Background: Abnormal differentiation of Th17 cells plays an important role in the pathogenic mechanism of systemic lupus erythematosus (SLE), especially in the process of kidney damage.


Objectives: RNA binding proteins (RBPs) regulate T cell fate, but the role of BTG1 in Th17 polarization is still unclear.

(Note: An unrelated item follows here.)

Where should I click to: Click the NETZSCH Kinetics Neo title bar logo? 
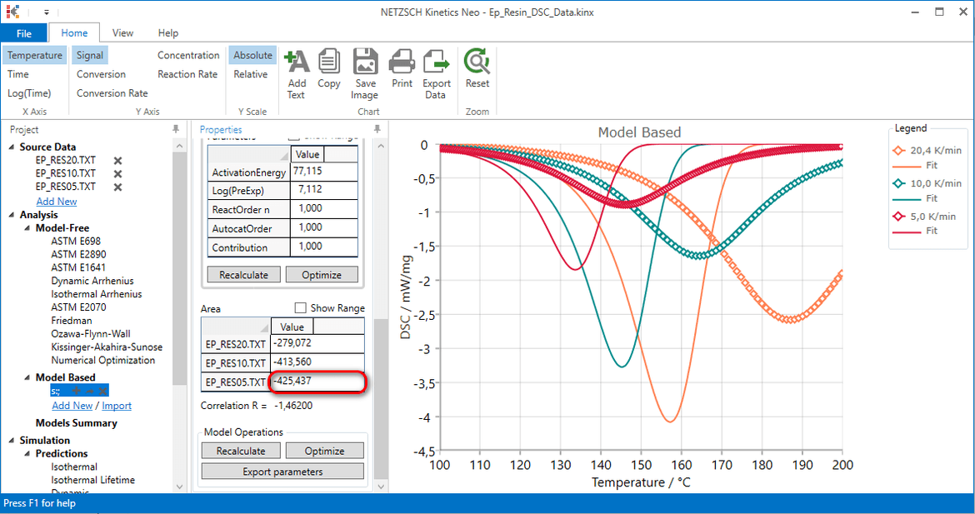click(x=12, y=12)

Methods: Analyze the expression of BTG1 in peripheral blood CD4 + T cells of SLE patients. Using the classic lupus mouse model induced by pristane, the mice were divided into: control group, pristane group, and BTG1 knockout + pristane group (constructing CD4 + T cell-specific BTG1 knockout mice and inducing lupus model), observing the expression of BTG1 in CD4 + T cells of each group, flow cytometry was used to detect the frequency changes of each cell subpopulation of CD4 + T cells in each group, enzyme-linked immunosorbent method was used to detect the secretion levels of autoantibodies dsDNA and IgG in serum, as well as 24-hour urine protein levels, and HE and PAS staining were used to detect renal pathological damage. RNA immunoprecipitation (RIP-seq) was used to identify and validate the downstream key site genes bound by BTG1.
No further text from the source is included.